Negli ultimi mesi si sente quotidianamente parlare della crisi energetica che, nel 2022, ha colpito non soltanto il nostro Paese ma l’Europa intera.
Al fine di prendere decisioni informate in futuro, è importante comprendere le ragioni che hanno generato la situazione attuale e quali strategie potrebbe essere opportuno mettere in atto per far fronte agli ormai inevitabili aumenti dei costi dell’energia.
La premessa da fare riguarda il concetto stesso di crisi energetica. Cosa vuol dire esattamente?
Si definisce in questo modo una condizione nella quale la domanda di energia subisce un incremento e, contestualmente, la disponibilità di energia (e quindi la sua offerta) diminuisce. Va da sé che una situazione di questo genere è strettamente connessa anche a un incremento molto sensibile dei prezzi per i consumatori.

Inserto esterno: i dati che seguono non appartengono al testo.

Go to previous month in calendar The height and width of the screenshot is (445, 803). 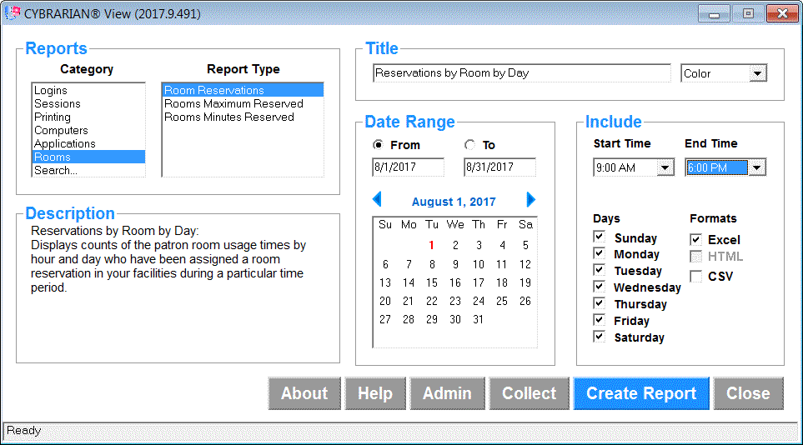click(x=377, y=200)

Le cause principali della crisi energetica europea: dalla guerra in Ucraina al cambiamento climatico
Il principale fattore che ha portato l’Europa ad attraversare l’attuale crisi energetica è senza dubbio la guerra scoppiata in Ucraina lo scorso febbraio.

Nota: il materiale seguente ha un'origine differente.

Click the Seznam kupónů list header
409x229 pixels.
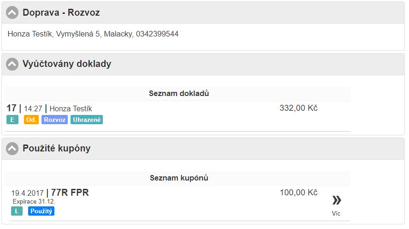tap(179, 178)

In considerazione del fatto che il conflitto, sfortunatamente, non sembra essere per ora in via di risoluzione è ragionevole ipotizzare che la problematica delle forniture di energia continuerà anche nei prossimi mesi e, anche nell’ipotesi in cui la guerra dovesse terminare domani, sarebbe comunque necessario diverso tempo perché si verifichi un effettivo ritorno alla normalità.
Le sanzioni imposte dall’UE alla Russia come conseguenza di quanto sta accadendo in Ucraina hanno diminuito in modo sostanziale le forniture di gas provenienti da Mosca. Tale situazione ha messo in difficoltà diverse economie europee, inclusa quella italiana, che si caratterizza peraltro per una fortissima dipendenza dal gas naturale e dalle importazioni di combustibili fossili da altri Paesi.
Sono numerose le nazioni dell’Europa che si trovano oggi a fare i conti con vere e proprie fragilità strutturali e condizioni di dipendenza da altri Paesi per quanto riguarda la fornitura di energia. Per tutti, è quindi ora più che mai individuare modalità e fonti di energia alternative che possano sopperire a tale mancanza.
Allo stesso tempo, i sempre più visibili cambiamenti climatici cominciano a influire sensibilmente sull’economia europea e globale: nell’intento di individuare soluzioni a breve termine al riscaldamento globale, l’adozione di energie rinnovabili e di sistemi “puliti” come l’idroelettrico e l’eolico hanno subito contestualmente importanti rallentamenti.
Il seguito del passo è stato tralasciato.